A cluster is a group of similar objects; objects from different clusters are not alike. Clustering is an important tool in exploratory data analysis and is used in several disciplines, such as artificial intelligence, pattern recognition, geology, biology, psychology, and information retrieval. A clustering algorithm generates clusters from the definitions of objects, and cluster analysis is the formal analysis of these algorithms.
This excellent book emphasizes informal algorithms for clustering data and interpreting results. The authors, whose names should be familiar to researchers working in cluster analysis, masterfully introduce mathematical and statistical theory only when necessary.
The book consists of five chapters. Chapter 1 introduces the general concepts and the literature. Chapter 2 presents the authors’ view of data and introduces the representation of objects (pattern matrix), the idea of a proximity matrix, different ways to represent data, and various proximity indices (ratio, nominal, and probabilistic). This chapter also introduces the concept of normalization, linear and nonlinear projections to permit visual examination and dimension reduction of multivariate data, intrinsic dimensionality (the problem of dimension reduction), and multidimensional scaling.
In chapter 3 the authors present clustering methods and algorithms. They begin by classifying various approaches to classification; then they present clustering algorithms under two headings--hierarchical clustering and partitional clustering--and provide information about the available cluster analysis packages. They discuss the clustering methodology for the major steps of explanatory data analysis--data collection, initial screening, representation, clustering tendency, clustering strategy, validation, and interpretation--and indicate which sections of the book are relevant to each step. The authors conclude this part by introducing various approaches from the literature for the comparative analysis of clustering methods.

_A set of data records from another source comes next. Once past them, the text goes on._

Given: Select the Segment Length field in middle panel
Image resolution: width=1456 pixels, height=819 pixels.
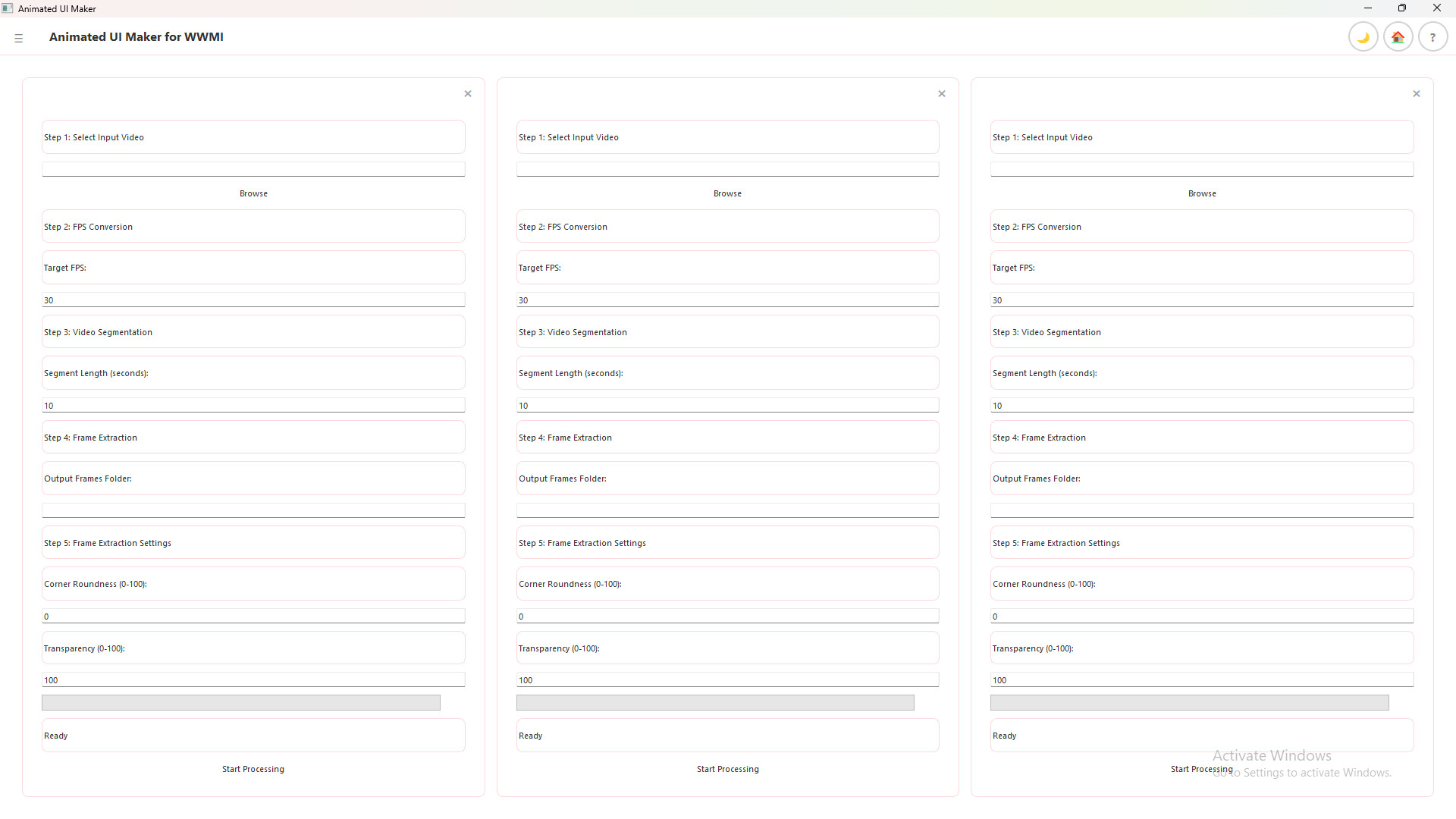Looking at the screenshot, I should click(727, 404).
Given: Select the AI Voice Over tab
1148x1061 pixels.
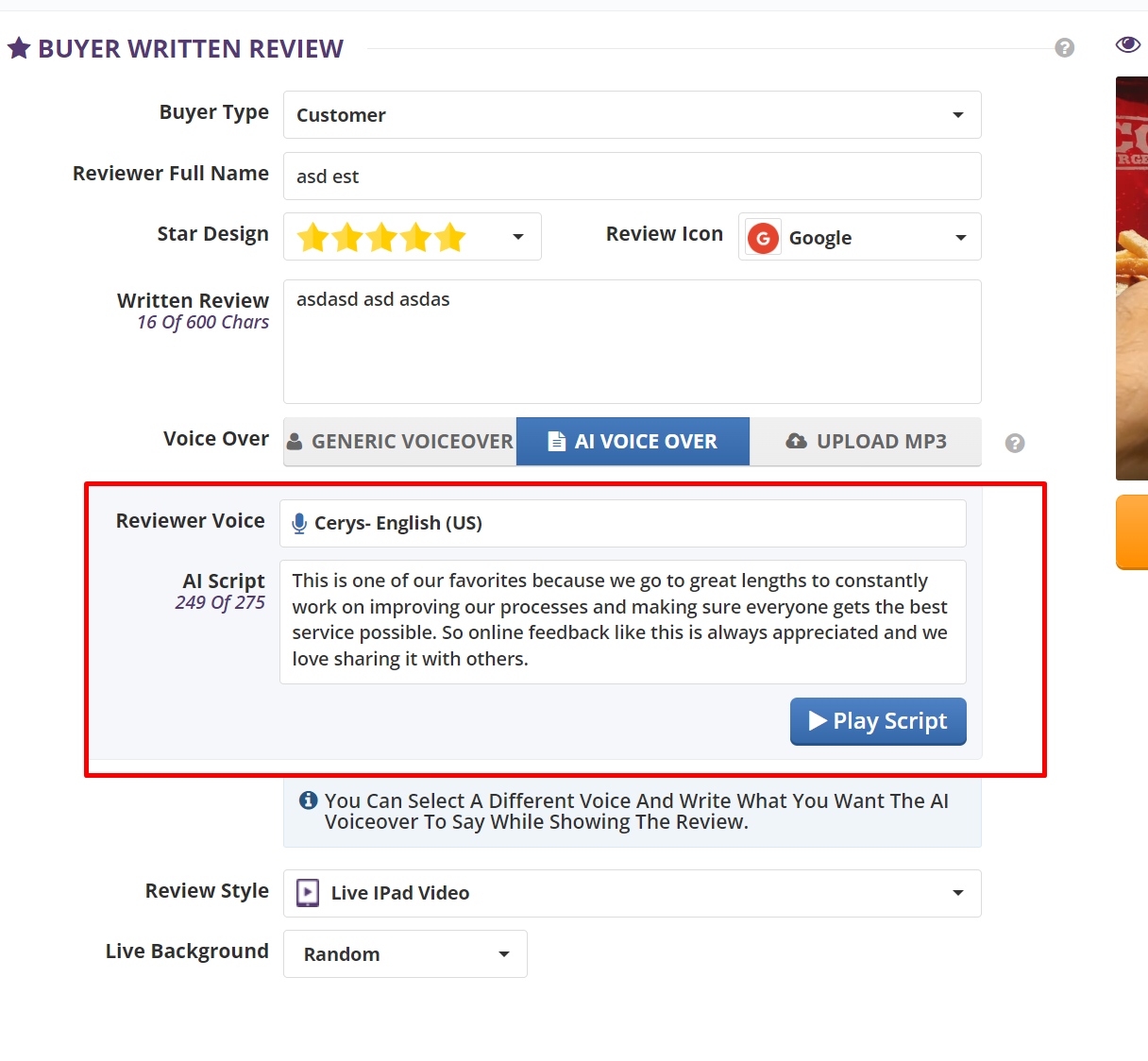Looking at the screenshot, I should 633,442.

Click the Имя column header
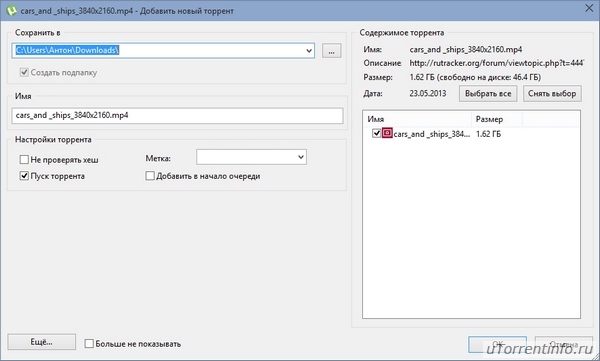click(x=417, y=119)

Chapter 4, the most important part of the book, presents a comprehensive summary of procedures for the objective validation of cluster analysis results. Jain and Dubes approach the validity problem from the viewpoint of probability and statistics and begin by providing background information that includes fundamentals of statistical testing of hypotheses, statistics that can be used to test cluster validity, and procedures for a Monte Carlo analysis. The authors then describe three types of criteria for validating a clustering structure: external criteria measure performance by matching a clustering structure and a priori information; internal criteria assess the fit between the clustering structure and the data used to describe objects; and relative criteria help one to choose the most stable of several clustering structures or the structure most appropriate for the data. Later in this chapter they discuss the validity of hierarchical and partitional structures and consider individual clusters in terms of external, internal, and relative validity indices. Their discussion of the validity of partitional structures thoroughly covers the fundamental problem of partitional cluster structure validity: how many clusters do the data contain? They close the chapter by covering the clustering tendency problem, which is usually neglected. The concern here is whether the data are random: if they are, clusters will be artifacts of the clustering algorithm.
In chapter 5 Jain and Dubes briefly discuss applications of clustering to image processing and computer vision, and in the eight appendices they briefly discuss concepts of pattern recognition, the normal and the hypergeometric distribution, linear algebra, scatter matrices, factor analysis, multivariate analysis of variance, some definitions from graph theory, and an algorithm that creates clustered data in a d-dimensional unit hypercube sampling window.
This book is for people who gather and interpret data and would be an excellent reference for researchers working on cluster analysis and especially on cluster validity. It could be used as a textbook for a graduate course on clustering algorithms and explanatory data analysis or as a supplemental text in courses on research methodology, pattern recognition, image processing, remote sensing, and information retrieval, and the authors state in the preface that interested readers may contact them to obtain homework problems.
The length of the book is appropriate; the authors use the space economically and do not repeat themselves. The language is simple and easy to understand, and the purpose of each section is stated clearly and achieved excellently. I have found no typos.
The 31 examples are carefully chosen and make the book easy to understand. The most unusual feature of the book, and to me the best one, is the excellent discussion of cluster validity, which occupies 25 percent of the book. This discussion is an important contribution by itself and provides many references to the literature. The bibliography, which contains 434 citations from almost 100 journals and over 380 researchers, is also excellent: the references are timely and cover many aspects of the clustering literature. The text cites most of these works and explains their contents, and the book also contains an author index as well as a detailed and helpful general index.
This important book on cluster analysis is distinct from most other works in the field, as it combines results from several disciplines and will lead to cross-fertilization. If you are using or researching cluster analysis and do not wish to reinvent the wheel, this excellent book must be in your library. I consider it a classic of cluster analysis literature.